Saturday, 25 September 2010

My So-called Haunting

My So-called Haunting by Tamsyn Murray

What's known chez womagwriter as a 'buddy book' - ie I know the author! Tam has built an incredible world of ghosts and psychics in this, and her previous book My So-called Afterlife. In this one, teenage Skye has a troubled teenage ghost who was killed in a gang shooting to help, and has her own troubles with her boyfriend, handsome bad boy Nico. A lively, humourous and warm book, and one that isn't scared to tackle big themes. The end, while satisfying, doesn't tie up all the strands of the novel and leaves you desperate for Tam's third novel, My So-called Phantom Lovelife which isn't yet published!
If you've got teenage girls in your house I'd say this series is a must.

The Dead Secret

The Dead Secret - Wilkie Collins

Collins wrote this book not long before his classic, The Woman in White. There are some similarities - this too is a mystery story.
A secret, contained in a note dictated by a woman on her deathbed, is the central mystery in this story. Dictated by Mrs Treverton to her maid, but never passed to Mr Treverton as his wife had requested. Years later, Mrs Treverton's daughter gets to hear of the existence of the secret and is determined to find it out, though it's to her own cost.
I was particularly interested in the theme of illegitimacy in this novel, and Victorian attitudes to it, and the class to which you were born.
It's an enjoyable novel - at times too melodramatic and sentimental for modern tastes, but a great mystery, lots of suspense, and plenty of humour in some of the minor characters.

Wednesday, 1 September 2010

The Last Time They Met

The Last Time They Met - Anita Shreve

I picked this one up for 10p from the community centre bookstall. I've had a bit of a mixed relationship with Anita Shreve books - adored Light on Snow and bought several more of hers on the strength of that one, but though I quite liked them I wasn't blown away. But for 10p you can't go wrong and I thought it would make a change from the historical fiction.

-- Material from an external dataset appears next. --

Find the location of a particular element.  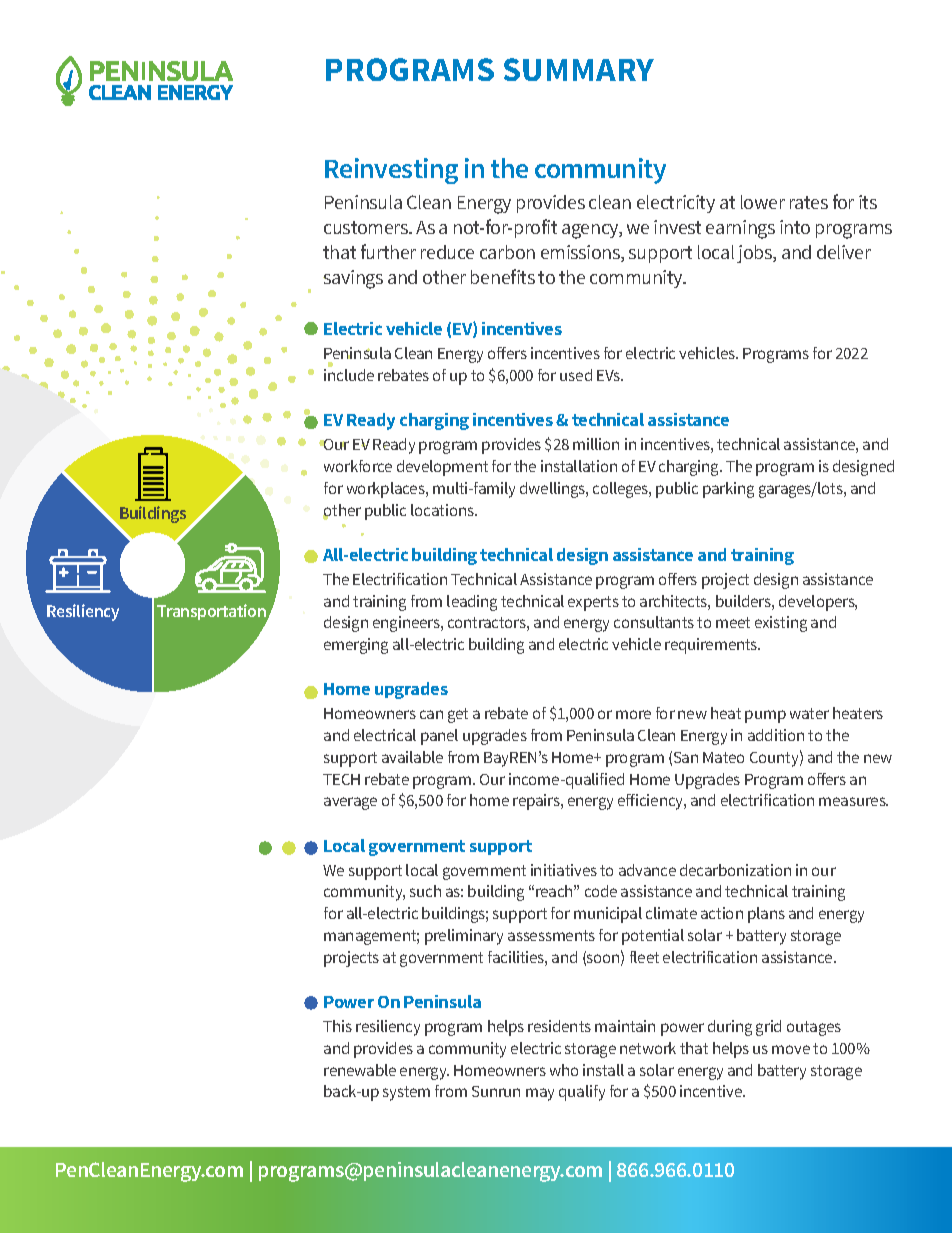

Well, I loved it. Really a very good read, and amazingly put together. It reads backwards - you start with the couple aged 52, go on to read a section when they are 27 and end with them at 17. (The only other novel I've read with this structure is Sarah Waters' Nightwatch, another brilliant book.)

It's a love story. Two writers meet at a conference in Toronto - they haven't seen each other for 24 years. They reminisce. They are clearly each others' soul mates, but somehow circumstances have kept them apart. The reader pieces together their past from their conversation. They get together, and it is so right, so perfect. Then we are with them the last time they met, aged 27, in Africa, both married to other people, but unable to keep apart from each other. And finally, we find out how they met, aged 17, at school.

Initially I was irritated by certain aspects of this book. The quirky punctuation around speech. The introspectiveness of the characters. And I wondered how on earth it could reach a satistfying end, when it was going backwards to what must be the beginning? But it all made perfect sense in the end, and I finished the book knowing it could not have been put together in any other way.

Thoroughly recommended, whether or not you're a fan of Shreve.